Agggh! Converting all these foreign units boggles my brain. Why don’t you lot use sensible… Oops, sorry - that’s another thread altogether.
Freedom units! The world needs to learn them! /s
Perfect efficiency would have been 0.053 kWh. Assuming your meter is like mine, the granularity is 0.01 kWh, but I assume it ticks over a new number when the use is at least that much. So, 88% efficiency or perhaps a bit less.
Agreed; I was thinking of 80% as something of a lower bound. We’ll have lower efficiency here in the colonies due to the lower voltage. It takes longer to boil since it’s around half the power, which means more time for losses to manifest.
Like others said, it gets exhausted as hot air. The loud part of a microwave is just the cooling fan. They’d be a lot quieter if it weren’t for that.
Yeah, this is why I mentioned upthread (at least, I think it was this thread) that a microwave is the absolute worst possible tool for defrosting, even though everyone insists on using it for that purpose.
Coming in late, I apologize if I am repeating.
I personally use an electric kettle. It has a flat bottom inside. I feel this is a little less efficient than ones with the heating coil fully exposed directly to the water. It has an automatic shutoff. But this does not shutoff until the water has been boiling for quite some time. So I try to manually override it when I am in attendance. I shut it off as soon as bubbling starts. I feel that if bubbling has started, most of the water is probably fully as close to boiling as required.

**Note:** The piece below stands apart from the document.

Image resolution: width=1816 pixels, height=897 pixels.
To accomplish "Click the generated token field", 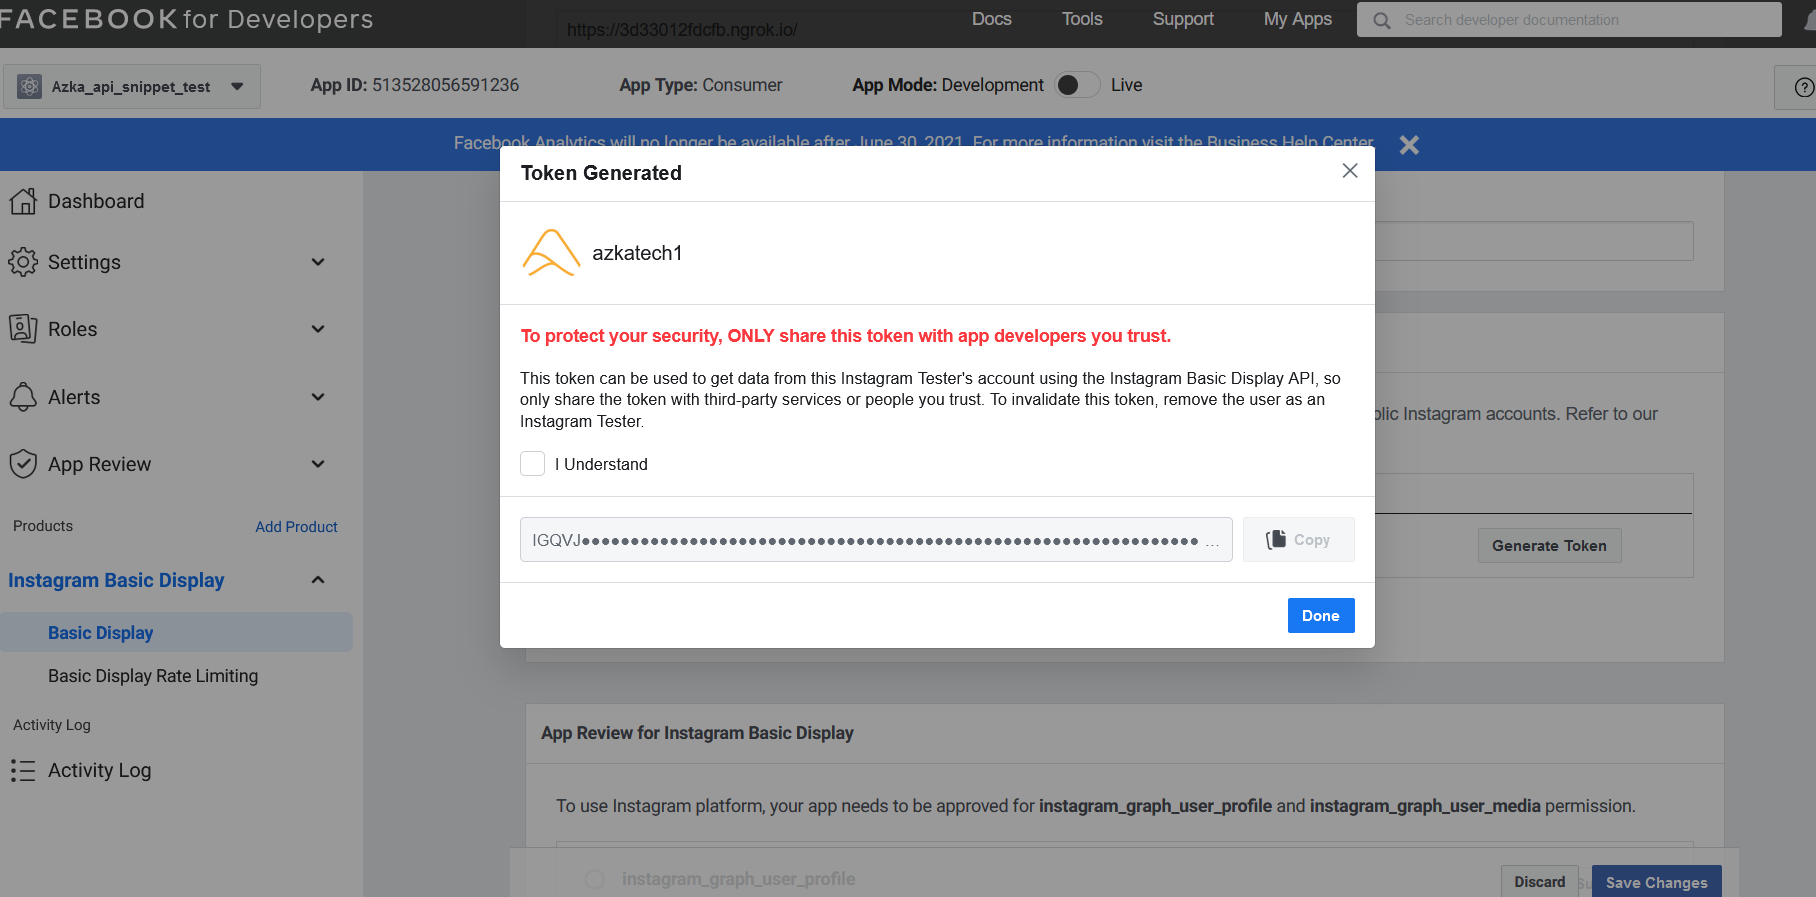I will (875, 540).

So I have quite a bit of control over the process if I choose to apply it. The fluid is in very direct contact to the heat input.

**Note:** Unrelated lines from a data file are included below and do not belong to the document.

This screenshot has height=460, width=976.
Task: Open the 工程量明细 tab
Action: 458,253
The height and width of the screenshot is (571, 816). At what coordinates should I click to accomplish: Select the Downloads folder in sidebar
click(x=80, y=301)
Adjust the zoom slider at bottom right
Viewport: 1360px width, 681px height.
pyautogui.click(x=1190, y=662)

In a microwave the situation is less direct in many ways. The smaller the volume/container of fluid that is in a microwave, the less energy is directed into it. Microwave ovens are designed to spread the energy as evenly about the interior as possible. There are a lot of hot/cold spots. The better ones try to even it out, but that also means energy spread across a possibly unused area. Energy that bounces about not absorbed and dissipated wasted.
Also, the microwave is difficult to see directly, the state of the fluid. Or hear it.
Boiling on a stove top seems so obviously the worst. Even an induction stove top.
I think the most effective is a kettle with the heating coil directly exposed to the fluid. Paying attention to the bubbling.
Same. It takes a couple of days for thin things to defrost, and longer for a bulky item, like a frozen chicken.
I mostly defrost stuff by dunking it in a pot of water, and replacing the water from time to time. If i planned really well, i might defrost in the fridge.
Economy-class kettles have a hand-operated switch to turn them on which automatically turns off shortly after the water has come to a full rolling boil - and then the switch never comes on again, which is inconvenient if you happen to want another cup of tea a few hours later. If the primary goal is to save money, this is fine.
If you’re looking to burn money, Japan makes some more deluxe models, like this one:
https://www.amazon.com/gp/product/B01CEK4NHE
It’s got a thermostat, so it can maintain water temperature indefinitely. You can also select different temperatures (160F, 180F, 190F, 208F) depending on what you need the water for. And then there’s a 6-hour delay timer, handy for suppressing the heating function until close to your wake-up time. It’s also insulated (or at least double-walled), so heat losses are pretty low.
If it’s well-insulated, then even after a few hours, it’ll still be fairly close to boiling temperature, and will only need to be turned back on for a very short time to get it back to a full boil.